The increase in the complexity of systems is relentless, oppressive and ultimately crippling. For me as an older generation programmer, it is also bitterly disappointing.
I've been programming for well over 40 years, having written code in 50-100 different languages or dialects, and become expert in 5-10. The reason I can claim so many is that mostly they're just the same language, with tweaks. The tweaks add complexity, making every language just a little different.
I have implemented the same algorithms innumerable times: collections, conversions, sort and search, encode/decode, format/parse, buffers and strings, arithmetic, memory, I/O. Every new implementation adds complexity, because every one is just a little different.

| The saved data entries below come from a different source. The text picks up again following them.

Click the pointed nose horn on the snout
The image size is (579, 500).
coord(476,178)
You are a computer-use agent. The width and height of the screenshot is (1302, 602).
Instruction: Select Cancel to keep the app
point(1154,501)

I wonder at the magic wrought by the high flying trapeze artists of the web frameworks and mobile apps, at how they can produce something so beautiful in such a short time. Then I realise how much they don't know, how much they will need to learn about data or communications or testing or threads or whatever before what they do becomes useful.

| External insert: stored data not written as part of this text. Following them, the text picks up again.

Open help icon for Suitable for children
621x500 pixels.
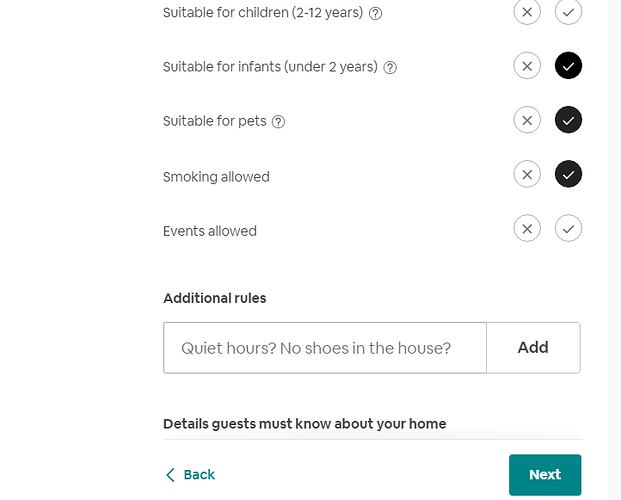pos(375,14)
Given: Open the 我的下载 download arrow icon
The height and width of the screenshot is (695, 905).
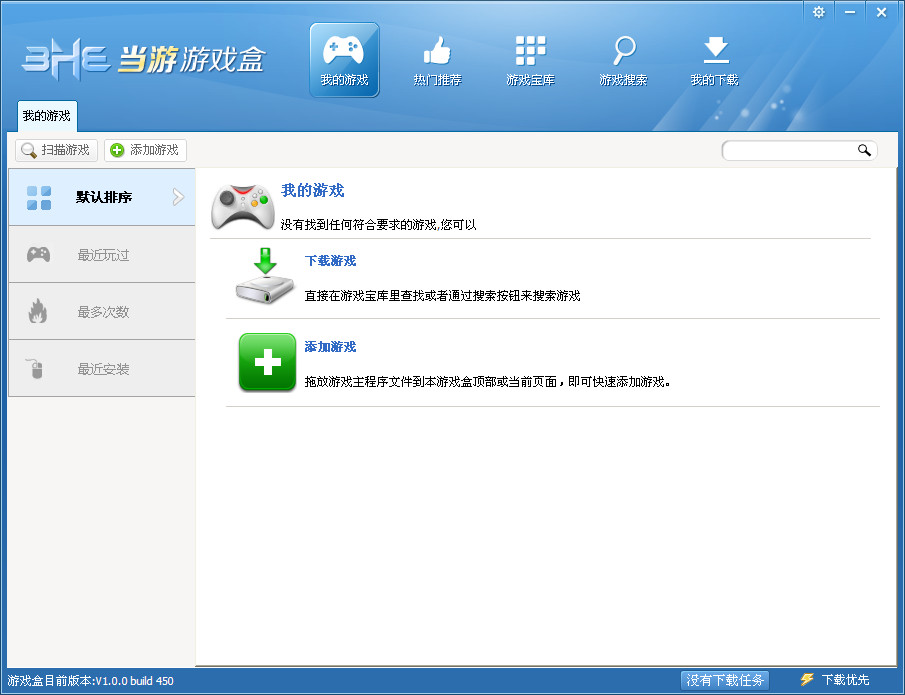Looking at the screenshot, I should coord(716,48).
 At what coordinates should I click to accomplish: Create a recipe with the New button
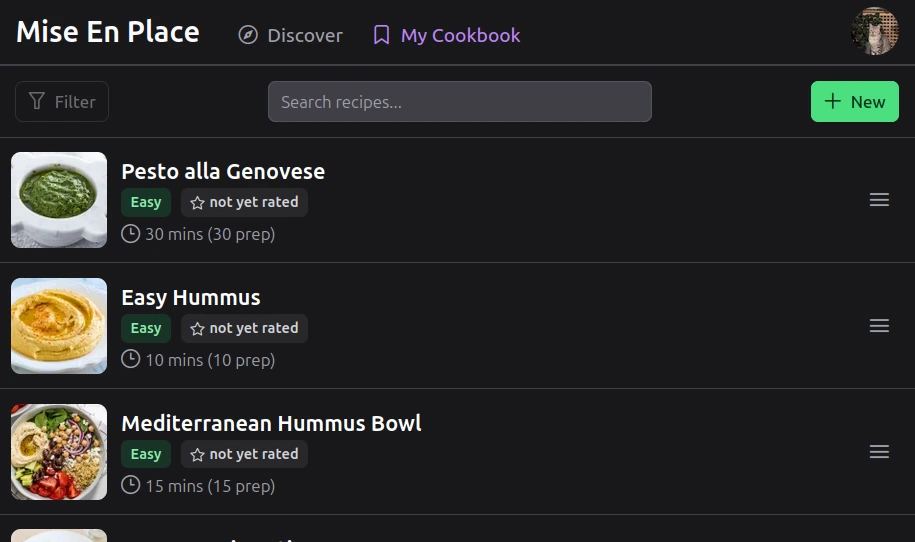(x=854, y=101)
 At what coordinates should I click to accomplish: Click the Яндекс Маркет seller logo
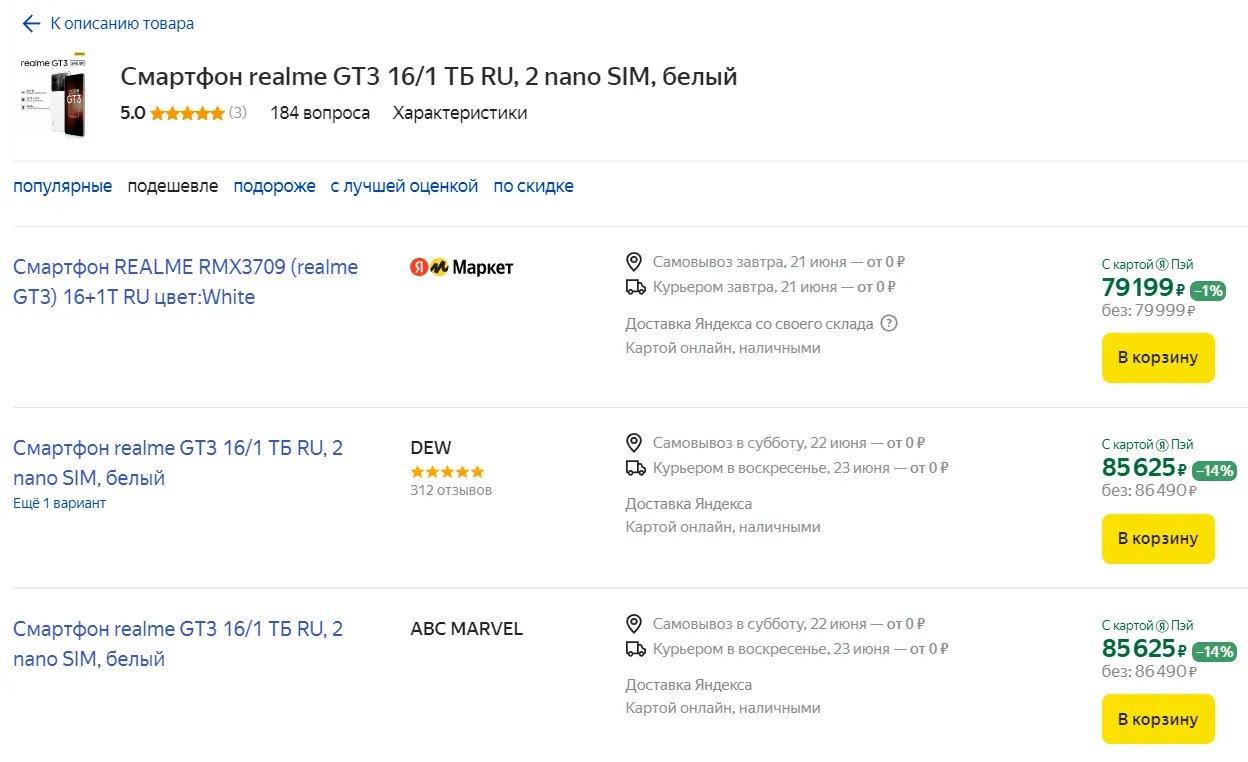[462, 267]
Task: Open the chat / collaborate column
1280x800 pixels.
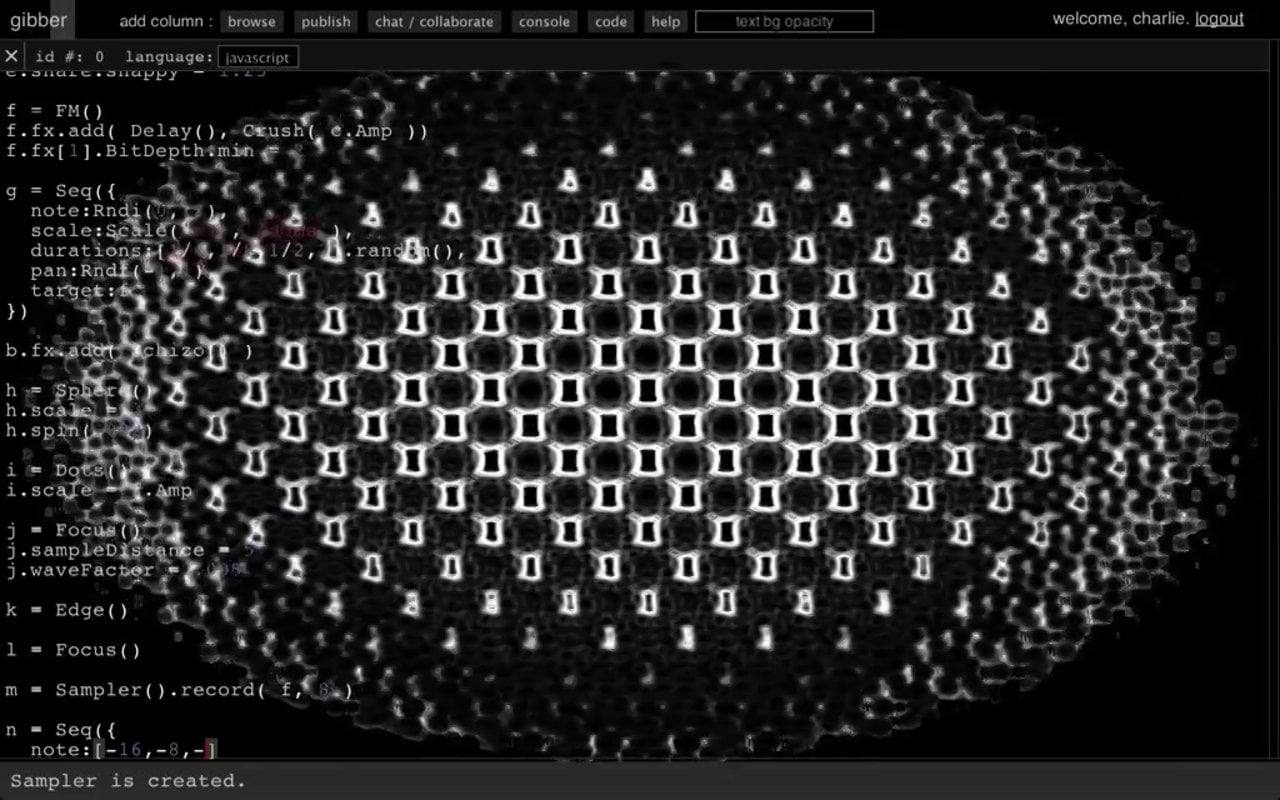Action: point(434,21)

I learnt my craft in the era of fourth generation languages, where we genuinely believed that we would produce a succession of higher and higher level languages to progressively capture more and more of the repetitive parts of writing software. So how did that turn out, exactly?
Microsoft and IBM killed that idea by returning to C for writing apps for Windows and OS/2, while dBase/Foxpro and even Delphi languished. Then the web did it again with its ultimate trio of assembly languages: HTML, CSS and JavaScript/DOM. It's been all downhill from there. Always more languages and more libraries and more frameworks and more complexity.
We know we should be doing it differently. We know about CoffeeScript and Dart, about Less and Sass, about template to avoid having to write HTML. We know and we do it anyway. We have our frameworks, full of leaky abstractions, and we see what wonders can be done by those chosen few who learn the arcane incantations, but we and our programs are trapped by the decisions made in the past. It's too complicated to change or start over.
The result is that things that ought to be easy are not easy, and things that ought to be possible are nearly impossible, because of complexity. I can estimate the cost of making changes to implement a new feature in an established code base and be confident I'll be about right. I can estimate, but I can't justify it or explain it. It's too complicated.
In answer to your final question, I would strongly advise younger programmers to start as high on the layer cake as they possibly can, and only dive down to the lower layers as the need and desire provide the impetus. My preference is for languages with no loops, little or no branching and explicit state. Lisp and Haskell come to mind. In practice I always finish up with C#/Java, Ruby, Javascript, Python and SQL because that's where the communities are.
Final words: complexity is the ultimate enemy! Beat that and life becomes simple.